_Exercise goal_
Word-for-word transcription: reproduce all of the data, but not the pictures.

(Provided data Opens)

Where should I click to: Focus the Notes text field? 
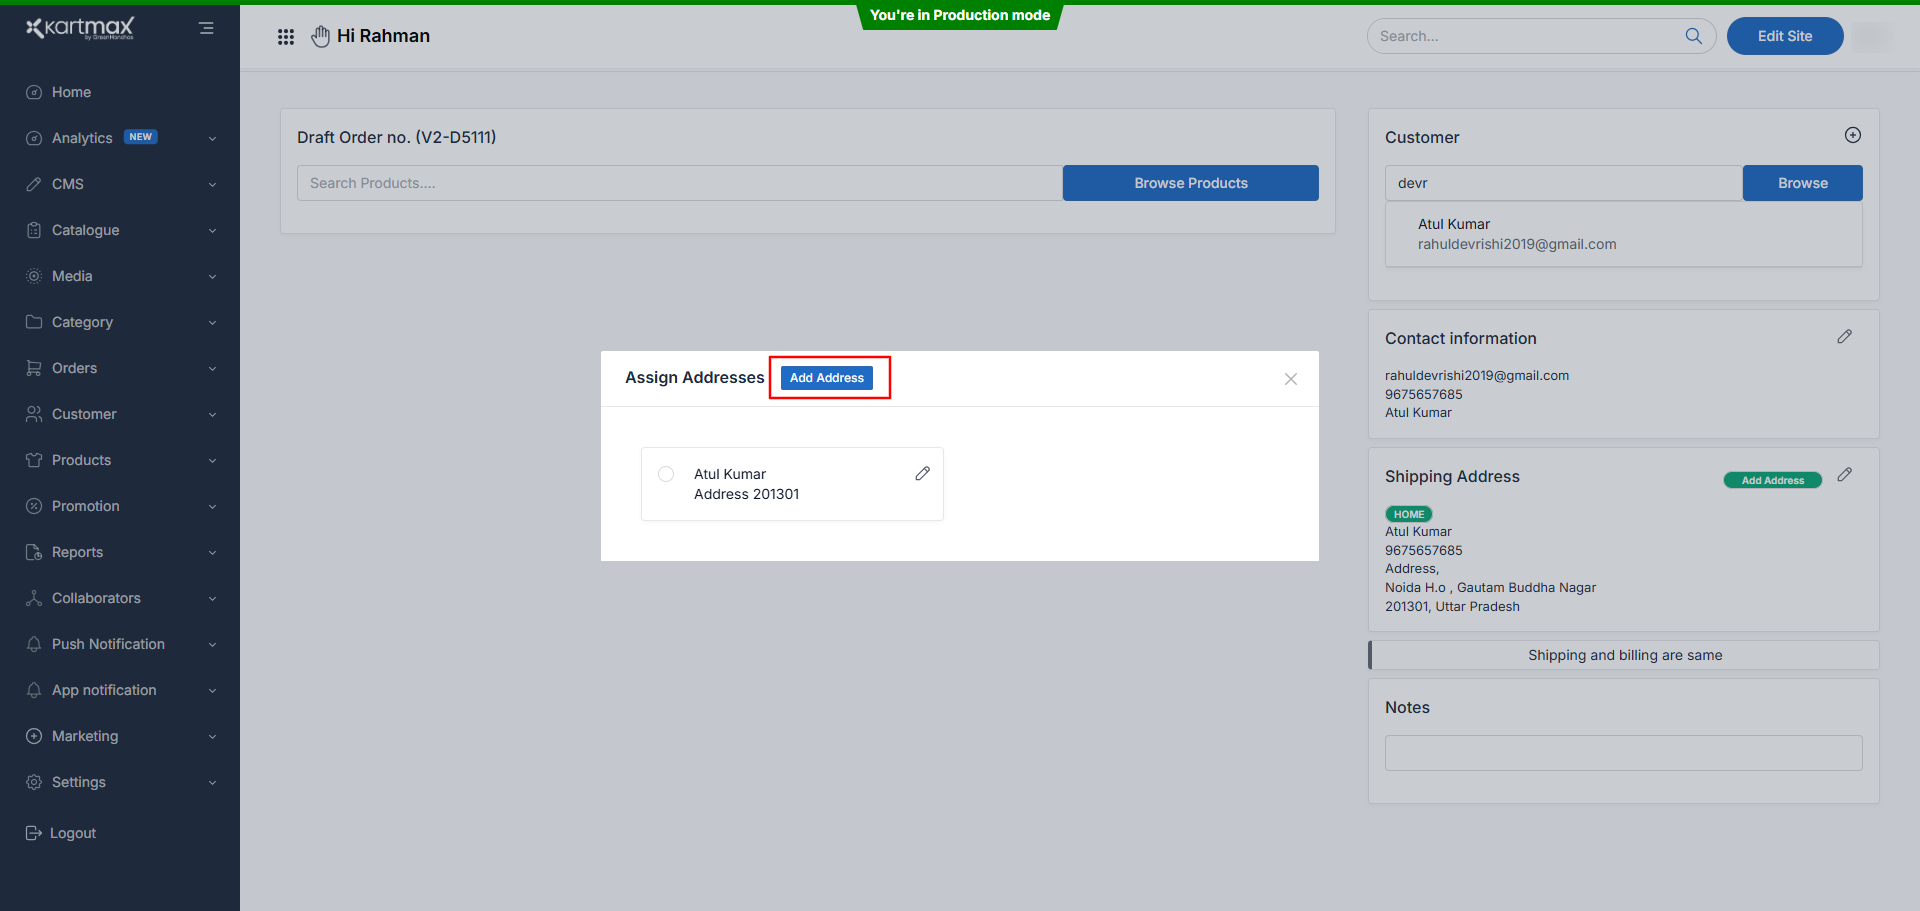click(1622, 753)
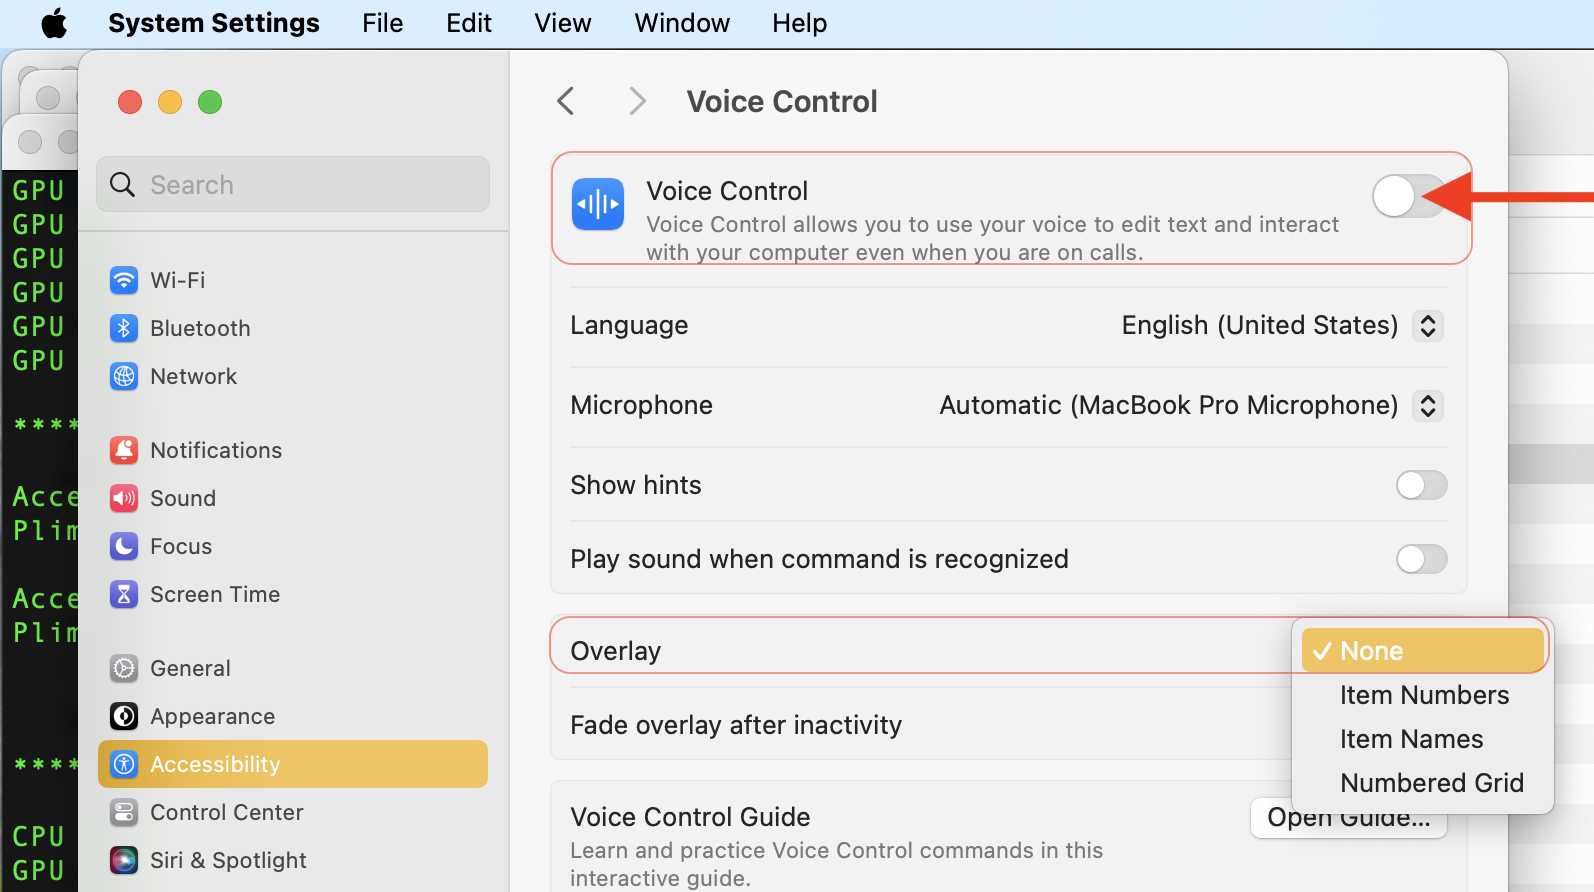1594x892 pixels.
Task: Open Network settings
Action: coord(193,376)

(Provided data Closes)

_Task solution_
Where should I click to: Focus the Notes text field? 
click(1622, 753)
1594x892 pixels.
Task: Open Network settings
Action: coord(193,376)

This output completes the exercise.